I've marked out those phrases because they show the language of the law that you will see again and again in the articles - without undue delay and within one month. The latter does not obviate the former.
Hence, and in fact, there is no part of the law that explicitly gives you a month to delete something. If you could delete something right now but you leave it hanging around because you have arbitrarily chosen a job to run once a month and there's a leak in that time, that would be undue delay.
[1] https://gdpr-info.eu/art-17-gdpr/
[2] https://gdpr-info.eu/issues/right-of-access/
The 30 days wasn't particularly taken from the regulation, the actual grace period for the deletion should be 90 days in total, but I'm not a lawyer nor certain about it.
What I am certain about is that your original thesis, which is soft deletes being illegal under gdpr, is complete bullshit
Pseudonymous data is not anonymous data.
But yes, the GDPR obviously allows for legal requirements of record keeping.

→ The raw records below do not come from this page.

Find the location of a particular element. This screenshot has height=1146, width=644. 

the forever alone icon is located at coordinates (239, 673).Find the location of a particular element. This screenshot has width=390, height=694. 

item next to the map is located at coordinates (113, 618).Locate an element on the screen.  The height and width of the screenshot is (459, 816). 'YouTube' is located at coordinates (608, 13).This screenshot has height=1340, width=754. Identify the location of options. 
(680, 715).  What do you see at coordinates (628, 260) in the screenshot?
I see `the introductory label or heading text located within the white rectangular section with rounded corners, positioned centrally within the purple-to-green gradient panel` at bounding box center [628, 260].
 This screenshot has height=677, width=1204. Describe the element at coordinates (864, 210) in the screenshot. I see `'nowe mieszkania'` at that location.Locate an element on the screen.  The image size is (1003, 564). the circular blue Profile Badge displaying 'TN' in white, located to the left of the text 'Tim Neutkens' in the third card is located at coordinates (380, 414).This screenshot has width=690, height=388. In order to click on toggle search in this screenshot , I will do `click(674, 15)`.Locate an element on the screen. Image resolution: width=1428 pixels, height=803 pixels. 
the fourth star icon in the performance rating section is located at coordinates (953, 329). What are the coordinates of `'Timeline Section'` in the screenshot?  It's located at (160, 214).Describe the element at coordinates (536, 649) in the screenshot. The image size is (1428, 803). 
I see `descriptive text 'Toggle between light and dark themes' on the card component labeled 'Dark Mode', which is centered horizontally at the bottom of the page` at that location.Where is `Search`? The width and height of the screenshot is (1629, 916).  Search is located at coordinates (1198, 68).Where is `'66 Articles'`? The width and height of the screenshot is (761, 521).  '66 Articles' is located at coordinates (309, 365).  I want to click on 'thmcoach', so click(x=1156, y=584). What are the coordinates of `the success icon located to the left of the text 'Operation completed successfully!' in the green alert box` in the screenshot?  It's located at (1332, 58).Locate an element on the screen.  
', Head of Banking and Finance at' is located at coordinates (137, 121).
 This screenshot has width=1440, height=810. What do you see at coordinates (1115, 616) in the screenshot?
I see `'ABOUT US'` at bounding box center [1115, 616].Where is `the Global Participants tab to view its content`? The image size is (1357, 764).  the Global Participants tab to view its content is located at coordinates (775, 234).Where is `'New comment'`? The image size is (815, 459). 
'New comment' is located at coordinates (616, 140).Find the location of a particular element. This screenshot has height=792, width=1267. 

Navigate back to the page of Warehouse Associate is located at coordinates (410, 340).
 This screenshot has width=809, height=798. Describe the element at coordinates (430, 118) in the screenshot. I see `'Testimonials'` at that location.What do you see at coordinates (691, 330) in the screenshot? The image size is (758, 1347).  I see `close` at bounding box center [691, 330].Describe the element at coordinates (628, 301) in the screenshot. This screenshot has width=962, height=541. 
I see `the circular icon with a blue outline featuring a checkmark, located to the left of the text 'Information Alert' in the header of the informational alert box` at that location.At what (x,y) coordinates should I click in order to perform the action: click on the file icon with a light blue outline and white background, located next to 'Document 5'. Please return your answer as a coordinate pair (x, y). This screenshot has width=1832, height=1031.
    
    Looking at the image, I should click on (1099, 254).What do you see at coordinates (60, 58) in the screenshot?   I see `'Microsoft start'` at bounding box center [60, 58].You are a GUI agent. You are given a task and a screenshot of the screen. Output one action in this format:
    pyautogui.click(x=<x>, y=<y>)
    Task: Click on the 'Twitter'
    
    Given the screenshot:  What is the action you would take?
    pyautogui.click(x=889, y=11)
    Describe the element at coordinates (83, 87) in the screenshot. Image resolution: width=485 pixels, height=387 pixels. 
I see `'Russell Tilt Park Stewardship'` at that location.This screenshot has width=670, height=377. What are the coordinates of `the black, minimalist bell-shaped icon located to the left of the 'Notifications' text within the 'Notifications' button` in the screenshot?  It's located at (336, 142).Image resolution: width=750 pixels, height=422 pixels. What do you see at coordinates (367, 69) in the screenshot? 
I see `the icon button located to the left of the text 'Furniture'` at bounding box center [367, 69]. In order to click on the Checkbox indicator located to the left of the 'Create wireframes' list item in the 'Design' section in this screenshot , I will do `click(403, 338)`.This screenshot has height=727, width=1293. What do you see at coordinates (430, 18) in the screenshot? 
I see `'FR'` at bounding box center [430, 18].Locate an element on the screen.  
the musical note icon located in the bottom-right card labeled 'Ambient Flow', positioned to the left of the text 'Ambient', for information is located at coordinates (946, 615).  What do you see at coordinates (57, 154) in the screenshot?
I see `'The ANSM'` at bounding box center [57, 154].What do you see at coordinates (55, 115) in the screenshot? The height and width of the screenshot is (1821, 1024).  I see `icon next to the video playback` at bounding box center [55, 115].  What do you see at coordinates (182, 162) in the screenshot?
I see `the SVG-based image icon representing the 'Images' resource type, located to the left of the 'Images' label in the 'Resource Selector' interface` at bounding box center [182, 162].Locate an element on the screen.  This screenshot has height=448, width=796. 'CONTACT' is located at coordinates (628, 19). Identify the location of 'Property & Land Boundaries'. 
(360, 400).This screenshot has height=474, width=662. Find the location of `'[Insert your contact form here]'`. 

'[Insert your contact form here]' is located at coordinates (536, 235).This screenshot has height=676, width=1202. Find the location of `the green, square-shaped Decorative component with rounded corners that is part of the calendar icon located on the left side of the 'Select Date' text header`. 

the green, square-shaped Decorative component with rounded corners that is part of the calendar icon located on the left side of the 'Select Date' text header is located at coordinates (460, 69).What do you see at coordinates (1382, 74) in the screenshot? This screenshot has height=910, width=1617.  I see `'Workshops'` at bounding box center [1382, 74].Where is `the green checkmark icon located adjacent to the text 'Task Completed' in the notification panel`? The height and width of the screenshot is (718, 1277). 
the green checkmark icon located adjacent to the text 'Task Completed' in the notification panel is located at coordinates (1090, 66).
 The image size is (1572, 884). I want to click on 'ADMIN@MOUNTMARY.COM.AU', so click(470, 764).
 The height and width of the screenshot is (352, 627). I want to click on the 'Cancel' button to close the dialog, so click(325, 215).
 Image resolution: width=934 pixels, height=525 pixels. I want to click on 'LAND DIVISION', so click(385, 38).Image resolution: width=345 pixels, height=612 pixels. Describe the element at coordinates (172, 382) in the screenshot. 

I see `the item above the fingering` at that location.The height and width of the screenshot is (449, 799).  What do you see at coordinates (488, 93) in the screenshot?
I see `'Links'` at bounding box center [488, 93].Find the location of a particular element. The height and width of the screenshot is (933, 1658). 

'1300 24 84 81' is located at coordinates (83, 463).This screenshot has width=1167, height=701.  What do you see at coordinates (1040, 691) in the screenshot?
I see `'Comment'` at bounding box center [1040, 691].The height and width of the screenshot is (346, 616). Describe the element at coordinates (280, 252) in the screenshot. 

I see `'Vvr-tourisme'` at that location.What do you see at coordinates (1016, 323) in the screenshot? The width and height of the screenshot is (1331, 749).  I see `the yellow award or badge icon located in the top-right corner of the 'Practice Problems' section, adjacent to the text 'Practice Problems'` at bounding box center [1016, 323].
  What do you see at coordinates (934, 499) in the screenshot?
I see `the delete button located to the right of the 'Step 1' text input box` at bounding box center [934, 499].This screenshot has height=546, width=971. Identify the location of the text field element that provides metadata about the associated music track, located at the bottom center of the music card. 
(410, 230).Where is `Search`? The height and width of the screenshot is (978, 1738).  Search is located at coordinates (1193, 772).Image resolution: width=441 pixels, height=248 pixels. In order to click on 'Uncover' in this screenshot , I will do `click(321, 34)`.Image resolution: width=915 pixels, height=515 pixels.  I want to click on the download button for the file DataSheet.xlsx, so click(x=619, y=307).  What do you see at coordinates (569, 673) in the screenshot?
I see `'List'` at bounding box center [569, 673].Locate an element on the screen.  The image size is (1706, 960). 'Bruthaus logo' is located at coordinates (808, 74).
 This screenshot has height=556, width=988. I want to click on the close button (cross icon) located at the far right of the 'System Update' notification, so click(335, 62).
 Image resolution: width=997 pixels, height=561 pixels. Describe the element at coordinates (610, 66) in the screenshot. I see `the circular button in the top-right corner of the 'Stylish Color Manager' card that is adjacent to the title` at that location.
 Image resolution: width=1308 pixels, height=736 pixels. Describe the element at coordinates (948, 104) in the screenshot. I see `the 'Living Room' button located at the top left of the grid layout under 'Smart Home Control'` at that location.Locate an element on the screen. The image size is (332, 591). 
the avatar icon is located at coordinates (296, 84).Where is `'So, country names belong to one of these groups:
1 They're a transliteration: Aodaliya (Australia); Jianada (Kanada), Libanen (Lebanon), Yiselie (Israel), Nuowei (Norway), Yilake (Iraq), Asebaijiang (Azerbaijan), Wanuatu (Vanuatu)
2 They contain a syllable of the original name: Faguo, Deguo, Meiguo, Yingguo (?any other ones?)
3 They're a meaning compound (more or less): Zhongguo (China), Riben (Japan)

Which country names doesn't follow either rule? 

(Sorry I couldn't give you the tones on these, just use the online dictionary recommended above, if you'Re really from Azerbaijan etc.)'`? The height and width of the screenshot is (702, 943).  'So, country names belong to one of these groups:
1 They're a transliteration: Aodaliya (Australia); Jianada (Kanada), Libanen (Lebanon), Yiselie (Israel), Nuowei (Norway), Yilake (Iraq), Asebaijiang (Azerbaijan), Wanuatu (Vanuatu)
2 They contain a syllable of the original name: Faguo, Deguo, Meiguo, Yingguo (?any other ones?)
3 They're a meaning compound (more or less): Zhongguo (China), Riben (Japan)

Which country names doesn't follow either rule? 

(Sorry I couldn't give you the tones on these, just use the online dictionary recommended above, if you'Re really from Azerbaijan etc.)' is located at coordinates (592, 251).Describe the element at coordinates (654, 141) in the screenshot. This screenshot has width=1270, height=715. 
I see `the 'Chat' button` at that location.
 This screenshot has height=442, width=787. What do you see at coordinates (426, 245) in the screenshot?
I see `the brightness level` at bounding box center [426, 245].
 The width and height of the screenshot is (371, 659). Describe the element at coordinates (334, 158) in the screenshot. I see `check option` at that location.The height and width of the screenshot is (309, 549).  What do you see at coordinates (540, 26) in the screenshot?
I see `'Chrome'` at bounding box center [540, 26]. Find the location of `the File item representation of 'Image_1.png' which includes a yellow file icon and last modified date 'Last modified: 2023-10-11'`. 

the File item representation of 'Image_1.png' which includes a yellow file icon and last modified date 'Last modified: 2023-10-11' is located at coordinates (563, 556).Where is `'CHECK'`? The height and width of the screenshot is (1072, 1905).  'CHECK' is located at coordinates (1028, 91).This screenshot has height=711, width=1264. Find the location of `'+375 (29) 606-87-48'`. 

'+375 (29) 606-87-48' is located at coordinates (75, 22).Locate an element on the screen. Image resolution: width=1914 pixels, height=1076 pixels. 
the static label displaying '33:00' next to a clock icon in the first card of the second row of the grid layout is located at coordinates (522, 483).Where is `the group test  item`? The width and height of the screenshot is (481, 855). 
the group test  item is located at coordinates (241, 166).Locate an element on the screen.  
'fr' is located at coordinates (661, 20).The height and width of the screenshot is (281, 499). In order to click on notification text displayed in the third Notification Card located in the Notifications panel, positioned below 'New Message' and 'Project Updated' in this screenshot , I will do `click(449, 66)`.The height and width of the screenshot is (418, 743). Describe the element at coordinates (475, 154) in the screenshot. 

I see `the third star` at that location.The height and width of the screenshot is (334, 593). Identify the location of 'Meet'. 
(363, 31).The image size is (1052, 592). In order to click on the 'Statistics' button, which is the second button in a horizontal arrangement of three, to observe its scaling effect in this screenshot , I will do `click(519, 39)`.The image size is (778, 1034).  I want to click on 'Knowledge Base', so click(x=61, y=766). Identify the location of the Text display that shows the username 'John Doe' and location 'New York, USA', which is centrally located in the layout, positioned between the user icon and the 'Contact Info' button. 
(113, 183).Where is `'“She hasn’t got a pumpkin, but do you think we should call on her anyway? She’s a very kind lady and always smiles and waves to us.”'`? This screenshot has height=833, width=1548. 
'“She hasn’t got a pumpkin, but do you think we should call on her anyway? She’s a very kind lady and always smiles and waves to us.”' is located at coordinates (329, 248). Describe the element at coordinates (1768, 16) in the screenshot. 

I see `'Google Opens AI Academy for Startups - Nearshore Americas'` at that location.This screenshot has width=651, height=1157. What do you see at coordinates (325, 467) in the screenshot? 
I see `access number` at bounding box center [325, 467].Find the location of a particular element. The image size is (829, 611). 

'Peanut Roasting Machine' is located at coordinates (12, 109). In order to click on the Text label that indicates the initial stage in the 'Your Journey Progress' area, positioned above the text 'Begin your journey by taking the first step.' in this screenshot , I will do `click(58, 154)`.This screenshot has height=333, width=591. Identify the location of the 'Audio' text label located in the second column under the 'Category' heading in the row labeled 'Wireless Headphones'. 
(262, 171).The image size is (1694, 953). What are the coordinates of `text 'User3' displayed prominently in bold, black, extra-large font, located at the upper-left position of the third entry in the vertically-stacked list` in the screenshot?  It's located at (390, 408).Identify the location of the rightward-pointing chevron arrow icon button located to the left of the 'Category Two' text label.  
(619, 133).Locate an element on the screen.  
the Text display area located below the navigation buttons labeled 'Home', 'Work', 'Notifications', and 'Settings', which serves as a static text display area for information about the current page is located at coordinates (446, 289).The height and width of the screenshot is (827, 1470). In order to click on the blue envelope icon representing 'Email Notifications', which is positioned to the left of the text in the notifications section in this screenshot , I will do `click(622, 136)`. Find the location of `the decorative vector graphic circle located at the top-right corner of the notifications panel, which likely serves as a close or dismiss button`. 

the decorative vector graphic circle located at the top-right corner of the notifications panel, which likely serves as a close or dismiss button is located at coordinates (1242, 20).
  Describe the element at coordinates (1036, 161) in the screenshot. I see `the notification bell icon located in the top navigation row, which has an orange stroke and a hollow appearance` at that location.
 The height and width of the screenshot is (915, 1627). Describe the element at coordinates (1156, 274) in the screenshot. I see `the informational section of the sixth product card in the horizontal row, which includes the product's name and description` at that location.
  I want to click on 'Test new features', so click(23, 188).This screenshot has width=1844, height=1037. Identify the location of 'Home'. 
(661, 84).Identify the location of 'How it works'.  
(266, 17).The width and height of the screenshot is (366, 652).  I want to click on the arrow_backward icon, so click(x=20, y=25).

It does however require you to delete the data once those requirements no longer apply (i.e. you have to ensure data is still deleted after those several years, you can't just not delete it because the deletion time is years in the future).
Long before GDPR was a thing we had this implemented allowing us to securely analyze production dumps.
This is one of those things that I think libraries need to mature to support and then it will be effortless. Right now it requires a modest, but hardly overwhelming, engineering effort to implement.
That way log and system context is available for debugging, but the system no longer holds any PII. It does delete some logs, but anonymizing data seemed better than hard deletion. It wasn't hard to do, it took legal longer to approve than writing and testing the code and has come in handy a few times for debugging errors.
Edit: typo
So yeah, you're right that not deleting user data just because it's inconvenient is wrong and illegal, but that doesn't mean there aren't legitimate usecases for soft deletions of users.
Users can retract willing consent, but willing consent is not the only thing that allow companies to store user data.
Soft deletion of users whom had an account with transactions on it is fine
Art 17 comma b explain this quite clearly
Gdpr is amazingly readable.
Soft delete immediately when requested. Hard delete (if still soft deleted) when GDPR requires it.
Besides it's not like all data is the same. Use what's appropriate when it's appropriate. Nobody's saying "you must always soft delete, and then immediately tweet the audit trail, print that tweet, put that printout onto a rocket, and launch it to the moon for later retrieval. with a blockchain for extra GDPR hate".
There's a grace period of 30 days. We hard-remove after 2 weeks allowing a user to change their mind if they deleted it by accident. More than enough.